Chartect.IO can recognize the following charsets:
- UTF-8
- UTF-16 (BE and LE)
- UTF-32 (BE and LE)
- windows-1252 (mostly equivalent to iso8859-1)
- windows-1251 and ISO-8859-5 (cyrillic)
- windows-1253 and ISO-8859-7 (greek)
- windows-1255 (logical hebrew. Includes ISO-8859-8-I and most of x-mac-hebrew)
- ISO-8859-8 (visual hebrew)
- Big-5
- gb18030 (superset of gb2312)
- HZ-GB-2312
- Shift-JIS
- EUC-KR, EUC-JP, EUC-TW
- ISO-2022-JP, ISO-2022-KR, ISO-2022-CN
- KOI8-R
- x-mac-cyrillic
- IBM855 and IBM866
- X-ISO-10646-UCS-4-3412 and X-ISO-10646-UCS-4-2413 (unusual BOM)
- ASCII
Portable .Net Framework 4.0+, Windows Phone 8+, Windows 8+, Universal Windows Apps, .Net Core (dotnet, dnx)
Import the library:
using Chartect.IO;
you can feed a StreamDetector to the detector:
using System.IO;
using Chartect.IO;
public class program
{
public static void Main(String[] args)
{
var filename = args[0];
var detector = new StreamDetector();
using (FileStream stream = File.OpenRead(filename))
{
detector.Read(stream);
detector.DataEnd();
if (detector.Charset != null)
{
Console.WriteLine("Charset: {0}, confidence: {1}", detector.Charset, detector.Confidence);
}
else
{
Console.WriteLine("Detection failed.");
}
}
}
}
or use StringDetector.

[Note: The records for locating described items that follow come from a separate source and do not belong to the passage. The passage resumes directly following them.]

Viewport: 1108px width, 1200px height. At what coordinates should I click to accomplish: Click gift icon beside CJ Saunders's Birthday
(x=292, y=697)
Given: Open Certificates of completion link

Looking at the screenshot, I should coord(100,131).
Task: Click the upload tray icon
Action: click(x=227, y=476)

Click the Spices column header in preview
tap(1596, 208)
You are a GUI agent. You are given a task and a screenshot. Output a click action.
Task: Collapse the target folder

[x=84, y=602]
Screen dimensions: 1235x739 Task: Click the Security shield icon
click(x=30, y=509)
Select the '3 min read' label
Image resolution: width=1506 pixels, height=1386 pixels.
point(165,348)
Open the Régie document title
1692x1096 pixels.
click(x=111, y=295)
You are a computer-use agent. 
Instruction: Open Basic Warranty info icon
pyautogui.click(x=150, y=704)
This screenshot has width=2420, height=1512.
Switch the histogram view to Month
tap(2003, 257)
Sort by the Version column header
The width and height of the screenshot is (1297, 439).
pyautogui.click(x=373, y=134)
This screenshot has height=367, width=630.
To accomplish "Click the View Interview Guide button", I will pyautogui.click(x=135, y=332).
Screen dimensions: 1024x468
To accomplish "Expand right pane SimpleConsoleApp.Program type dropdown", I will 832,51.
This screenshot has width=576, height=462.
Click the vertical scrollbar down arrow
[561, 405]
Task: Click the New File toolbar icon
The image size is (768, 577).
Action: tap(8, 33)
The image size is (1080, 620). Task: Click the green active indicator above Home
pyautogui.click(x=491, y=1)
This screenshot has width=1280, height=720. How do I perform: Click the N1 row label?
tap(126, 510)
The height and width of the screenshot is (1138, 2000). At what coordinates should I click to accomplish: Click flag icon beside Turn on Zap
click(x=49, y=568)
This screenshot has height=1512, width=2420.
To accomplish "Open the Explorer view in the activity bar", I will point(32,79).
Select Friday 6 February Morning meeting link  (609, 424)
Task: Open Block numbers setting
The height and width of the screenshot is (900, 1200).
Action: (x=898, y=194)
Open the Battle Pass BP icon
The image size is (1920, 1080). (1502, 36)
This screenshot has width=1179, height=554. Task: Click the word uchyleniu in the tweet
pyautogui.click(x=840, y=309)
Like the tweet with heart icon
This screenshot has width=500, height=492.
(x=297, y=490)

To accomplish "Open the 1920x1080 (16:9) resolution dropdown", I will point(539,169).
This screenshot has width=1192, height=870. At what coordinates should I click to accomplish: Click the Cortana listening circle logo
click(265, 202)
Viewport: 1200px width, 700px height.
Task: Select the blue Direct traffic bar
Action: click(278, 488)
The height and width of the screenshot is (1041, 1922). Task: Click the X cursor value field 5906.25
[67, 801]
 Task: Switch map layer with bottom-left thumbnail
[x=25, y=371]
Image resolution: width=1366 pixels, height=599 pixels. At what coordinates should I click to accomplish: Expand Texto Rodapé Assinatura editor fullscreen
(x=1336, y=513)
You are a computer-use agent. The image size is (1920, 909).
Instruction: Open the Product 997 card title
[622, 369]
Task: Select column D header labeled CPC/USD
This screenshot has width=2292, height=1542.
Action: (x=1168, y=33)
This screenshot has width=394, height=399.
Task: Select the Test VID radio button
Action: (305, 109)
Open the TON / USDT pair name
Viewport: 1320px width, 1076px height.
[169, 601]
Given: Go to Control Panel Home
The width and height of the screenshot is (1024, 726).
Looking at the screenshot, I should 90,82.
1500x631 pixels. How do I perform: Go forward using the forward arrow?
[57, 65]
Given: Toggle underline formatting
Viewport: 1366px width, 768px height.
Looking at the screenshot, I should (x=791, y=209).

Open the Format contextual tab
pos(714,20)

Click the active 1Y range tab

StringDetector assumes that there is only one string (so you don't have to call DataEnd):
var detector = new StringDetector();
var input = "ðÏÓÌÅ ÏËÏÎÞÁÔÅÌØÎÏÇÏ ÒÁÚÏÒÅÎÉÑ ÏÔÃÁ ÓÅÍÅÊÓÔ×Á";
detector.Read(input);
if (detector.Charset != null)
{
Console.WriteLine("Charset: {0}, confidence: {1}", detector.Charset, detector.Confidence);
}
else
{
Console.WriteLine("Detection failed.");
}
You can also use ArrayDetector to take in an array of bytes.
Chartect.IO is a fork of the UDE C# port of Mozilla Universal Charset Detector by Rudi Pettazzi from https://code.google.com/p/ude/.
This work was based on the original source code from Mozilla available at:
http://lxr.mozilla.org/mozilla/source/intl/chardet/src/
The article "A composite approach to language/encoding detection" describes the algorithms of Universal Charset Detector and is available at:
http://www-archive.mozilla.org/projects/intl/chardet.html
Some data-structures used into this port have been adapted from the Java port "juniversalchardet", available at:
http://code.google.com/p/juniversalchardet/
Also there is "chardet" (in Python) available at:
http://chardet.feedparser.org/
This library is subject to the Mozilla Public License Version 1.1 (the "License"). An initial check of this work is available under the LGPL but subsequent versions use MPL as a sole alternative as allowed under the original terms.